You lost your dog, Daddy, a few years ago. You were already going through a lot during that time that led to a suicide attempt in 2010. For somebody who works with dogs, and to have a dog that you were so close with pass away, what did that teach you about loss? Did it put you in a different place as a dog-owner? Did it make you feel more spiritual about your own dogs?
To me, spiritual and instinctual is the same. Energy is not tangible, you have to feel it. God and spirituality is something that you have to believe in. In the spiritual world, you follow God or the universe. In the instinctual world, it's basically, the dogs follow you. So in the spiritual world, you become submissive and in the instinctual world you become assertive. That's the only way the animal will follow you. It comes down to a feeling. It is what it is. And the intellectual world is a little bit more complicated. An emotional world is just a blank pass.

Do you think it's fine for somebody to grieve over a dog the way they might when a human passes away? 
Well you said it: Some people would rather be with dogs then with people. Because they have this honest, pure, genuine relationship. They're really there for you. There's a lot of freedom there. You don't have to look good; it just is. And so that freedom that dogs bring to humans, we want to aim for that with our significant others and children. Always we want to aim for that. But I guarantee you that most people, they don't have that freedom.

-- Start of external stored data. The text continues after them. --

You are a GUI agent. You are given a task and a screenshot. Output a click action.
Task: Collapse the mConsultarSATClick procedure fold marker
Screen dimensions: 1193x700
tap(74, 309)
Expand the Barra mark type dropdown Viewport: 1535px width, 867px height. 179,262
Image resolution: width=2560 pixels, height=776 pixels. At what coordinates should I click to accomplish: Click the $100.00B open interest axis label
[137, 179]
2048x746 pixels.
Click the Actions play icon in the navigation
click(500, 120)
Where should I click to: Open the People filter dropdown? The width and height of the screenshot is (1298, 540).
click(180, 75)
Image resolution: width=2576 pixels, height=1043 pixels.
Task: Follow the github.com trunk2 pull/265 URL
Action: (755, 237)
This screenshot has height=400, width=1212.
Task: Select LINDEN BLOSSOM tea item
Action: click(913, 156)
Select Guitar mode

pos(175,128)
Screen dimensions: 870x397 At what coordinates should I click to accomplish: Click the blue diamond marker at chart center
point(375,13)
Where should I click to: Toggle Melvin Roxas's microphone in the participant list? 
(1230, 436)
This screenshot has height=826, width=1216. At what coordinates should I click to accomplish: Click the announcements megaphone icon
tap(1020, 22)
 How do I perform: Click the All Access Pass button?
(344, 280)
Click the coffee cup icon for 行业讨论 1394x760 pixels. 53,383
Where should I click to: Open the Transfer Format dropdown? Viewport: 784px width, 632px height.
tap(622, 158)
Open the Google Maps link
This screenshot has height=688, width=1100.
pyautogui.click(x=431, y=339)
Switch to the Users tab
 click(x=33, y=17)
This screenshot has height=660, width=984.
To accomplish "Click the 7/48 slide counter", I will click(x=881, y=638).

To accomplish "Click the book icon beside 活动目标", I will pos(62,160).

What inspires you to keep working with dogs?
I think the world is driven by ignorance and fear, and I think the knowledge that I have can erase some of that. I think that I can eradicate aggression from dogs to humans, if humans are willing to follow different points of view. Dogs are not born aggressive. They're not born fearful. We make them that way. So therefore we have the power to create stability if we follow a different formula, a different philosophy. So I think it's possible, I know for a fact I can teach people to have a balance, that's one thing I honestly feel what we can achieve is to have no tension or frustration or fears or worries with a dog. So when you are with a dog, all your worries go away. Then you can go back to the humans and worry as much as you want. So at least you take like an emotional vacation. A psychological vacation. So the dog represents that to you. People love the dog, but then when they go for a walk, they get tense. So they don't have this freedom. And so that's what drives me, and I honestly believe the world can change their ignorance and fear. Because the more we stay in that world, the easier it is to manipulate humans. It's easier. It's easier to tell an ignorant or fearful human that pit bulls are mean or pit bulls are evil.  You're just going to activate their ignorance and fear. 

It's a shame because pit bulls are very sweet dogs.
That's what I’m saying. We have to take responsibility. It's easy to blame a dog. You can't call yourself a dog-lover and say, 'not this one.' A country can't say, 'We love dogs, but we have to ban this one.' It's racism. It's the same. You can't call yourself a dog lover when you say some breeds shouldn't live. 

When you meet people that aren't clients, what is the most common question they ask you about their dogs? 
Well, most of the time they say, 'Come to my house.' That's the classic one. But it really varies from anxiety to anxiety: 'My dog is afraid of thunder.' Or, 'My dog doesn't like dogs.' So you've got your excitement, you've got your anxiety, and then you've got your aggression, and aggression…. I say it's the outcome of a problem. It's like a symptom. You can't stop aggression if you can't see what the source is. You have to look at it from a prevention view and not an intervention view: If you want to live a good life, then prevention is key.